The ancient castellated mansion of Haddon-hall, exhibits the architecture of various periods, having been built at several times by the families of Vernon and Manners. The general appearance of this ancient mansion, with its turrets, surrounded by woody scenery, is very picturesque. The gallery in the south front, about 110 feet in length, and only 17 in width, was built in the reign of Elizabeth. The great hall was the ancient dining-room. Most of the other apartments, which are numerous, are of small dimensions. About the year 1760, the house was entirely stripped of its furniture, which was removed to Belvoir Castle, but the building is still kept in good repair. The Rutland family have not resided at Haddon since the reign of Queen Anne, when the first Duke lived there occasionally in great state, and is said to have kept his Christmas with open house, in the true style of old English hospitality. A ball was given in the gallery by the Duke of Rutland on occasion of his coming of age, and another by the inhabitants of Bakewell, on occasion of the peace of 1802.

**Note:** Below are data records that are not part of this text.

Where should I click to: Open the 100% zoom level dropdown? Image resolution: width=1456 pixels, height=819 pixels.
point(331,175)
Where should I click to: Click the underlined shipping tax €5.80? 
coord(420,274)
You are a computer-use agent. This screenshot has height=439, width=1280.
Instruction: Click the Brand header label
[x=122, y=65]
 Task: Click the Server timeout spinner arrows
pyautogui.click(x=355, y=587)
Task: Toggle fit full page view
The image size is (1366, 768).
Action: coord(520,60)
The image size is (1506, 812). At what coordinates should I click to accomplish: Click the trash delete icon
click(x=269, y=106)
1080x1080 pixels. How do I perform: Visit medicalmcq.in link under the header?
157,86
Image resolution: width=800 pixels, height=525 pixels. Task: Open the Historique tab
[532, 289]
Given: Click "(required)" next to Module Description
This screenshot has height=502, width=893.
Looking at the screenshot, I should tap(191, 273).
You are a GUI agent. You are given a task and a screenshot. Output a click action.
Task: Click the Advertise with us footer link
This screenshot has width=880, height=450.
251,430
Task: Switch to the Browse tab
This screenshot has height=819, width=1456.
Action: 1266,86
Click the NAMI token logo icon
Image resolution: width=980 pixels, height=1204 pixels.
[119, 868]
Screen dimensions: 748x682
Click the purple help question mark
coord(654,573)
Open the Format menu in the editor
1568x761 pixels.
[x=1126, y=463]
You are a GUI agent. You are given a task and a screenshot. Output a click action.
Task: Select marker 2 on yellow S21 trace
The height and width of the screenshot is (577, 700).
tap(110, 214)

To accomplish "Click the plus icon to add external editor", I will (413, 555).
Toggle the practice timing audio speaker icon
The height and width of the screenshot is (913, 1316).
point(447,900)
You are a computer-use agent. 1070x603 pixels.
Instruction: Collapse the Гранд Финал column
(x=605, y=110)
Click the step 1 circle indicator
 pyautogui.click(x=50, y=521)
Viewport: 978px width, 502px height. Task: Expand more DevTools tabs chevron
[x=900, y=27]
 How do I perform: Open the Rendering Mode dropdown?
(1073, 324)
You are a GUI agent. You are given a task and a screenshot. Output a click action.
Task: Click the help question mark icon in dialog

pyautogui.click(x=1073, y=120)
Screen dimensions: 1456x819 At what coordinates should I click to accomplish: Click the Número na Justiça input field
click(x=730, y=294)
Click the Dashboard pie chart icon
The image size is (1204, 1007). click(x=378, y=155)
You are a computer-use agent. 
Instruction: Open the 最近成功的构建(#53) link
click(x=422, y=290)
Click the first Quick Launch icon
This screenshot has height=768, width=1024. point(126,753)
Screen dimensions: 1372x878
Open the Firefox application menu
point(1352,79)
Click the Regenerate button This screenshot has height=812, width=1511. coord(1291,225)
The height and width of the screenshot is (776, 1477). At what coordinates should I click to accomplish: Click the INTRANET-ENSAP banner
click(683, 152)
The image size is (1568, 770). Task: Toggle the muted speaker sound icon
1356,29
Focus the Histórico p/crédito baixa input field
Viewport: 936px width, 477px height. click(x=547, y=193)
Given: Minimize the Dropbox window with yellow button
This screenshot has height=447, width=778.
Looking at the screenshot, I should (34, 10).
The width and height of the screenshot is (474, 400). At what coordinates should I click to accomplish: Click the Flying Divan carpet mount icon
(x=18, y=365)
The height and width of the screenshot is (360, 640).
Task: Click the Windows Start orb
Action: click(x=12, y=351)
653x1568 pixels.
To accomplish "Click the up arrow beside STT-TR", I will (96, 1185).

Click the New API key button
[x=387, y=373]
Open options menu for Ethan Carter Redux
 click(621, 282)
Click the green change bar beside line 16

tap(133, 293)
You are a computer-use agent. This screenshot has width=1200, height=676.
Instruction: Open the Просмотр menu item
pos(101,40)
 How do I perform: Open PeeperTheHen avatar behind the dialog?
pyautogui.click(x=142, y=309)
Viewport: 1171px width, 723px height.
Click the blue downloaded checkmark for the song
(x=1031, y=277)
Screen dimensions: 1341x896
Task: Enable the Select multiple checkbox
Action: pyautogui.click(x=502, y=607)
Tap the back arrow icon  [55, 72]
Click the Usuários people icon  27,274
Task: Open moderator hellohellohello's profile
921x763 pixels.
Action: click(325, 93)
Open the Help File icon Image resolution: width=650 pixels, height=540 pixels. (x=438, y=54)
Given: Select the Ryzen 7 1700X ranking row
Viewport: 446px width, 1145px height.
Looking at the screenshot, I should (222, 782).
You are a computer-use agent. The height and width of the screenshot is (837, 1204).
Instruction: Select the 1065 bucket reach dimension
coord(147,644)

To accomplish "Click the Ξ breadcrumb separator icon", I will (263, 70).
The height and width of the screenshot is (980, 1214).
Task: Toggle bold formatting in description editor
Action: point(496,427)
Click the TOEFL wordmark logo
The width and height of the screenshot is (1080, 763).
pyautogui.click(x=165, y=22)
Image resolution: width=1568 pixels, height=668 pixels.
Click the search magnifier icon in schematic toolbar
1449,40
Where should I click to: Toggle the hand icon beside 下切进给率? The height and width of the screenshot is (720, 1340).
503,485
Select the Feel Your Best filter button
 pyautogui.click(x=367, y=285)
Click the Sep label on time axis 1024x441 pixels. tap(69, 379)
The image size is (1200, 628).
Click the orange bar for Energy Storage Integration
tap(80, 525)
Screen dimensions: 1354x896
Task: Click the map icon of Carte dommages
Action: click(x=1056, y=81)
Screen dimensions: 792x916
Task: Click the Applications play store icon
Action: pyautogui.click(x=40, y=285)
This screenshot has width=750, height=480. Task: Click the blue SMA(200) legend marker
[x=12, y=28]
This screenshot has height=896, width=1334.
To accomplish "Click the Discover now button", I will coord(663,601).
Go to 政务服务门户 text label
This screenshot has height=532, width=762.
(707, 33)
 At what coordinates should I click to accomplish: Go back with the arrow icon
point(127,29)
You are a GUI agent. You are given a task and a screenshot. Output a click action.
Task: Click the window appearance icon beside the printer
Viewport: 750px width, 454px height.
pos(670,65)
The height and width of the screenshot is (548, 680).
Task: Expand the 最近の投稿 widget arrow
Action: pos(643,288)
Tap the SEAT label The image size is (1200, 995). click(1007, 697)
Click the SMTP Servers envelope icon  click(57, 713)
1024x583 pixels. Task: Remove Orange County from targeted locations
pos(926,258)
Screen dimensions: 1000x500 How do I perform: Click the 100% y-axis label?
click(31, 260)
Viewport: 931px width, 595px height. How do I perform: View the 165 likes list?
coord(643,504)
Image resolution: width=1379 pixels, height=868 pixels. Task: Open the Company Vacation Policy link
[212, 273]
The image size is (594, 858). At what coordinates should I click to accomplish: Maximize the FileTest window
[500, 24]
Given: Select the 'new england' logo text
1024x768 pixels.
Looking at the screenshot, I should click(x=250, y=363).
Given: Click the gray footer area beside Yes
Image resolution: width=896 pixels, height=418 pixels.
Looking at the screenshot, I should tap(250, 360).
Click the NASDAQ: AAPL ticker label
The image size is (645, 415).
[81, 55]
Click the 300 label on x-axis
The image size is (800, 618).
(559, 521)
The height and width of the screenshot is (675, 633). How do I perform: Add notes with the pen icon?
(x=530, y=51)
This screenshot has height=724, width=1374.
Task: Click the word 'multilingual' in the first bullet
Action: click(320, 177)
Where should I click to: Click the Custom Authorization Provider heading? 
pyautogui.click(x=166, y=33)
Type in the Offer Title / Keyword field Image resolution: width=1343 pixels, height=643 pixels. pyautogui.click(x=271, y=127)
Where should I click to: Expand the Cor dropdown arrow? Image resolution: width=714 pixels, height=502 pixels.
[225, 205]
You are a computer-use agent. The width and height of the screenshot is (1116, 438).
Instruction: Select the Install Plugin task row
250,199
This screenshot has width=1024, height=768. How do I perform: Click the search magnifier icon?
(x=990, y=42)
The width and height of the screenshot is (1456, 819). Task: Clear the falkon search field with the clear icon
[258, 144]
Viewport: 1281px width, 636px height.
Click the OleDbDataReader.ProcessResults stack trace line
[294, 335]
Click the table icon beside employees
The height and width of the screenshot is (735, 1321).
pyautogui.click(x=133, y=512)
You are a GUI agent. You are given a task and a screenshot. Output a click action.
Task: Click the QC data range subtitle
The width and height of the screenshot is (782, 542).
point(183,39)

The manor of Blackwall, a township in this chapelry, was given to the Priory of Lenton in Nottinghamshire by Wiliam Peverell, in the reign of Henry I. It appears by Pope Nicholas's Valor, that this manor consisted of four oxgangs of land, then valued at 1 pound 5 shillings per annum. This manor was granted in 1552 to Sir William Cavendish, and seems to have descended to the Newcastle branch of the fmaily. It is included in the rental of the Earl of Newcastle's estates in 1641, being then valued at 307 pounds per annum. There was another manor in Blackwall, which was the property and residence, for several generations, of the ancient family of Blackwall; the last of whom having become greatly involved in debt, an extent was issued at the suit of the crown, in the reign of Charles II for the enormous sum of 130,632 pounds 7s 10d This manor having been then seized appears to have been granted to the family of Hope; Lady Margaret Hope, widow (dau of the Earl of Haddington) was possessed of it in 1702. Both these manors and the whole of the landed property in Blackwall, are now vested in his Grace the Duke of Devonshire.